Text and item location entries
— start —

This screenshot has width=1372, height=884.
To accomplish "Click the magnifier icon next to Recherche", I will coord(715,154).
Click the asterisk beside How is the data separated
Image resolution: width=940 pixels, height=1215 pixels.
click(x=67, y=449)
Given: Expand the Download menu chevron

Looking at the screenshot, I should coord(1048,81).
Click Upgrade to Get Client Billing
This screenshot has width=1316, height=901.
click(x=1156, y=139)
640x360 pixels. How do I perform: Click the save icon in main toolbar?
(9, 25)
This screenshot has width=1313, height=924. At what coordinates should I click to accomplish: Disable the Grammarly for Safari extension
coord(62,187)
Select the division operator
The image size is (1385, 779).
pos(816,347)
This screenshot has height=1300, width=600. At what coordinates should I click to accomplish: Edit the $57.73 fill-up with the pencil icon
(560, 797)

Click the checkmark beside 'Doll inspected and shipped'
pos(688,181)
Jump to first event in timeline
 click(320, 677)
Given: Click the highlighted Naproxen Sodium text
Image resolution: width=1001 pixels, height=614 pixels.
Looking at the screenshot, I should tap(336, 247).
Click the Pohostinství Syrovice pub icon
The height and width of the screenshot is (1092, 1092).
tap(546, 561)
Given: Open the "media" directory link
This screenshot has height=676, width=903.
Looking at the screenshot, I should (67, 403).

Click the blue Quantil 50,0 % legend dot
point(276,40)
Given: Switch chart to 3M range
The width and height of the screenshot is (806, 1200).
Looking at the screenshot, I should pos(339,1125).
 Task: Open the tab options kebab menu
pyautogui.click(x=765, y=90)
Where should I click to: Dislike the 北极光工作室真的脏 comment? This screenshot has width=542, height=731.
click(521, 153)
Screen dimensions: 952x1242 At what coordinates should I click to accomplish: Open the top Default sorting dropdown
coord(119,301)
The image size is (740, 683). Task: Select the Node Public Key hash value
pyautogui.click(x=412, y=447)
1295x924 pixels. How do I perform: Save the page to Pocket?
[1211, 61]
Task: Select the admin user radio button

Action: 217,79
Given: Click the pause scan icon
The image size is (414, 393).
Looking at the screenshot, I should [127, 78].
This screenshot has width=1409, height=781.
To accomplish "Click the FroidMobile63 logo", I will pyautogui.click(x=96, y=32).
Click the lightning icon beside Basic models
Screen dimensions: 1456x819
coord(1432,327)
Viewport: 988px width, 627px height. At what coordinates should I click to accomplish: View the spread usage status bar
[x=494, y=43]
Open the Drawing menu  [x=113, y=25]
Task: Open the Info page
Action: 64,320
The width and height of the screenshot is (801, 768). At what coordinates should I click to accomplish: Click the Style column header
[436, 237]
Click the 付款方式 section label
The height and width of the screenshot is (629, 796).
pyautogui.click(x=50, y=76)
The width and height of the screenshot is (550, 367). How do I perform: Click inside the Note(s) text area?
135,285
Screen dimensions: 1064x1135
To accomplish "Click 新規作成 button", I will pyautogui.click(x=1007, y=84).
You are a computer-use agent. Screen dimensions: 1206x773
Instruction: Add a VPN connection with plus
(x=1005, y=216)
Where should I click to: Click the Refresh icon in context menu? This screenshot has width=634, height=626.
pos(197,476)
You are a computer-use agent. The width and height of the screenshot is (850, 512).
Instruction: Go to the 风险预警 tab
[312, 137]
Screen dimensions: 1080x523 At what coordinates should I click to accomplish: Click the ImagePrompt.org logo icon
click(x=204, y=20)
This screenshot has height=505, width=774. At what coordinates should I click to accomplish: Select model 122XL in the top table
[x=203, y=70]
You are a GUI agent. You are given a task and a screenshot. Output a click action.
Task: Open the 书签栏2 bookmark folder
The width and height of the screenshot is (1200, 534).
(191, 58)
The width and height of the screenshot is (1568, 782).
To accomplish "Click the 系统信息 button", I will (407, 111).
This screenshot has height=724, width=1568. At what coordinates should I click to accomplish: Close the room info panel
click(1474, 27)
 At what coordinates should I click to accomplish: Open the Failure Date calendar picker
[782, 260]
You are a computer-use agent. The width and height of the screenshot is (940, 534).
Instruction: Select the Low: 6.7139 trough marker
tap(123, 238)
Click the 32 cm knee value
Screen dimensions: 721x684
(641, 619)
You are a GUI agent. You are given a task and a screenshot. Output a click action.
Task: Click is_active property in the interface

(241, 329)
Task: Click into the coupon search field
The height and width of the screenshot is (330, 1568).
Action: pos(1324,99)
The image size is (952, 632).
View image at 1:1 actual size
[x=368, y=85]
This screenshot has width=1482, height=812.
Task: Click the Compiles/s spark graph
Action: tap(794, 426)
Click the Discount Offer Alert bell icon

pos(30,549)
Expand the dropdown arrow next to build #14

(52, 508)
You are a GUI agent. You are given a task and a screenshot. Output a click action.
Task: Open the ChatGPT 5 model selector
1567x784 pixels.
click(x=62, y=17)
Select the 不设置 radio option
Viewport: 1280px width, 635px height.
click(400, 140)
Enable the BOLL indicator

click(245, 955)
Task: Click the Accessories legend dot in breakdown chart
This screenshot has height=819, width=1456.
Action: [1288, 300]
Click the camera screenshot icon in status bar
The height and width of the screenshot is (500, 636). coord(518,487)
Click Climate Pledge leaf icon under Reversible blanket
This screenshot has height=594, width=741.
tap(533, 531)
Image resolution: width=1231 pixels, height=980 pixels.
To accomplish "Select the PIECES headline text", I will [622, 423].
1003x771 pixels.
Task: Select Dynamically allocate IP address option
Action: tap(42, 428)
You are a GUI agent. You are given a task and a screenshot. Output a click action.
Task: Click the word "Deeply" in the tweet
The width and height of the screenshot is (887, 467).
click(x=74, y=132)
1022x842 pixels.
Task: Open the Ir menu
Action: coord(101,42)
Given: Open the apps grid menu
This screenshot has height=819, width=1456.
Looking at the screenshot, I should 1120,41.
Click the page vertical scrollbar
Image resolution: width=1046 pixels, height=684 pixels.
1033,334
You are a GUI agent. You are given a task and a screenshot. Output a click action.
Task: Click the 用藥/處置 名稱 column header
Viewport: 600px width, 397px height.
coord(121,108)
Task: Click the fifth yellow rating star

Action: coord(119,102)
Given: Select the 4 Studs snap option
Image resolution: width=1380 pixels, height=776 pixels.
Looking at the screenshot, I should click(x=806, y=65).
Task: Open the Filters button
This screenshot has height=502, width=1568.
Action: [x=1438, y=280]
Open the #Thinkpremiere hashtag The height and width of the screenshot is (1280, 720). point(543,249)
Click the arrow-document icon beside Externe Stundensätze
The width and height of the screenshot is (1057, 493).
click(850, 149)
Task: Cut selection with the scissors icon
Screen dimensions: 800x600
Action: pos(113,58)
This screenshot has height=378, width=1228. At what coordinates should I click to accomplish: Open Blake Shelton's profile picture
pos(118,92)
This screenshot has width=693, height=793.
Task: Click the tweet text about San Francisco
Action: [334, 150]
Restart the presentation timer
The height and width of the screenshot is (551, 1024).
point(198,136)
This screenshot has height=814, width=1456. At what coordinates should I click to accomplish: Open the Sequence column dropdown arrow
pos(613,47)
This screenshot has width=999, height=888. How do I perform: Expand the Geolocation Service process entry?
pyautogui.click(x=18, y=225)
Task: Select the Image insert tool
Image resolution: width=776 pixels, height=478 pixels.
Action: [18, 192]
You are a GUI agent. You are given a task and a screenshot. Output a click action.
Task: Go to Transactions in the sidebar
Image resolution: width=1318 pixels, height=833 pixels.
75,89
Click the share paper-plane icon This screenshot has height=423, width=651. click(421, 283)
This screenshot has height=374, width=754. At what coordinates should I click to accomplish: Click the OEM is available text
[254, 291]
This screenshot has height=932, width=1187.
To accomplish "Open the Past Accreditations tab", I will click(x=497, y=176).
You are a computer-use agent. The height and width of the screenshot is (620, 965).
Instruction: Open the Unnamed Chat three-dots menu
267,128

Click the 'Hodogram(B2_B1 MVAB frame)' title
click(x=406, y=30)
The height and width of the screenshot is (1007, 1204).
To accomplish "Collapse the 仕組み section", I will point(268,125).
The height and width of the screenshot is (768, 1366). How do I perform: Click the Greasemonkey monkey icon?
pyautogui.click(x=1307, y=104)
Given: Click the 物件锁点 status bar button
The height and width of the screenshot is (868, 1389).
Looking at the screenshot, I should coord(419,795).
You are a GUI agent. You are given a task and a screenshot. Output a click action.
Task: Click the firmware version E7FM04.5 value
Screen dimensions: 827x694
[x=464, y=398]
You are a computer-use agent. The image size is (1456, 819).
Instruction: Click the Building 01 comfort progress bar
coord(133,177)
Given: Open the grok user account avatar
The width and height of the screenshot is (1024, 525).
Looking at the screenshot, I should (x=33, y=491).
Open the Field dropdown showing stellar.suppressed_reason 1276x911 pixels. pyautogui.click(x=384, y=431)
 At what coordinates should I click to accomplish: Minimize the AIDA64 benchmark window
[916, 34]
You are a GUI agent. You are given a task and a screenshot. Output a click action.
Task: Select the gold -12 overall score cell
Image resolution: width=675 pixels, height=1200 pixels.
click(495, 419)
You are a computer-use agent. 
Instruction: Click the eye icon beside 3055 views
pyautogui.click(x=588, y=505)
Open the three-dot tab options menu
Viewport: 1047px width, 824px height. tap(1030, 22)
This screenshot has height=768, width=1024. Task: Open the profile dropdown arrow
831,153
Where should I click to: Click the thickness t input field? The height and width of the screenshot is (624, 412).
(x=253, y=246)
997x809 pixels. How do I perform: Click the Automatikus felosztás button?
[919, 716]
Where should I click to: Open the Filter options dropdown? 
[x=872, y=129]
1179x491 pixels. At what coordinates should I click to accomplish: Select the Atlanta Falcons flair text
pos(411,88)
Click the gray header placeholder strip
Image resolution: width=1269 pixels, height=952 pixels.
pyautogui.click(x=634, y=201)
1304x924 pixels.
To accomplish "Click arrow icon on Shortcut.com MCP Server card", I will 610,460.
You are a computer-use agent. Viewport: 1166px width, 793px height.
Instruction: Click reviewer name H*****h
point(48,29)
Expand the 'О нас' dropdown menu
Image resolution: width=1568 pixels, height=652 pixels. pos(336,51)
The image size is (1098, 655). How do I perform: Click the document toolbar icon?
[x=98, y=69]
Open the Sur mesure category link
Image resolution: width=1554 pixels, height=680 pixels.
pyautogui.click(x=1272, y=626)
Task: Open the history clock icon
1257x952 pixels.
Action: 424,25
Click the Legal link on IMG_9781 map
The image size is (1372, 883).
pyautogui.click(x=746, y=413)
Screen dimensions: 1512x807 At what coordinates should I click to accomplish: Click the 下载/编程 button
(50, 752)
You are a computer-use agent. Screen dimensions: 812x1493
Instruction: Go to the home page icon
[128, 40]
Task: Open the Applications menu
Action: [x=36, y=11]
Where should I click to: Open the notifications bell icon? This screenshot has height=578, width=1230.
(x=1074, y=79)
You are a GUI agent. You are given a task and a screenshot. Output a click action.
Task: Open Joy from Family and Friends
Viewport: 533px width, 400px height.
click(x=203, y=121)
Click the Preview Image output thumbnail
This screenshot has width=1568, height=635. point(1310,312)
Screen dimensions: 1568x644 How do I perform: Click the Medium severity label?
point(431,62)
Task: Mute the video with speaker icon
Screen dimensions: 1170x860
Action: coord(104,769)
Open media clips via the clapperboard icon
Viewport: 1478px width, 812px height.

— end —

● **What needs to be done**
Copy out the rows verbatim, beginning with the line containing "Where should I click to: Open the Filter" and ending with the line containing "Image resolution: width=1568", both included.

● **Response**
Where should I click to: Open the Filter options dropdown? 
[x=872, y=129]
1179x491 pixels. At what coordinates should I click to accomplish: Select the Atlanta Falcons flair text
pos(411,88)
Click the gray header placeholder strip
Image resolution: width=1269 pixels, height=952 pixels.
pyautogui.click(x=634, y=201)
1304x924 pixels.
To accomplish "Click arrow icon on Shortcut.com MCP Server card", I will 610,460.
You are a computer-use agent. Viewport: 1166px width, 793px height.
Instruction: Click reviewer name H*****h
point(48,29)
Expand the 'О нас' dropdown menu
Image resolution: width=1568 pixels, height=652 pixels. pos(336,51)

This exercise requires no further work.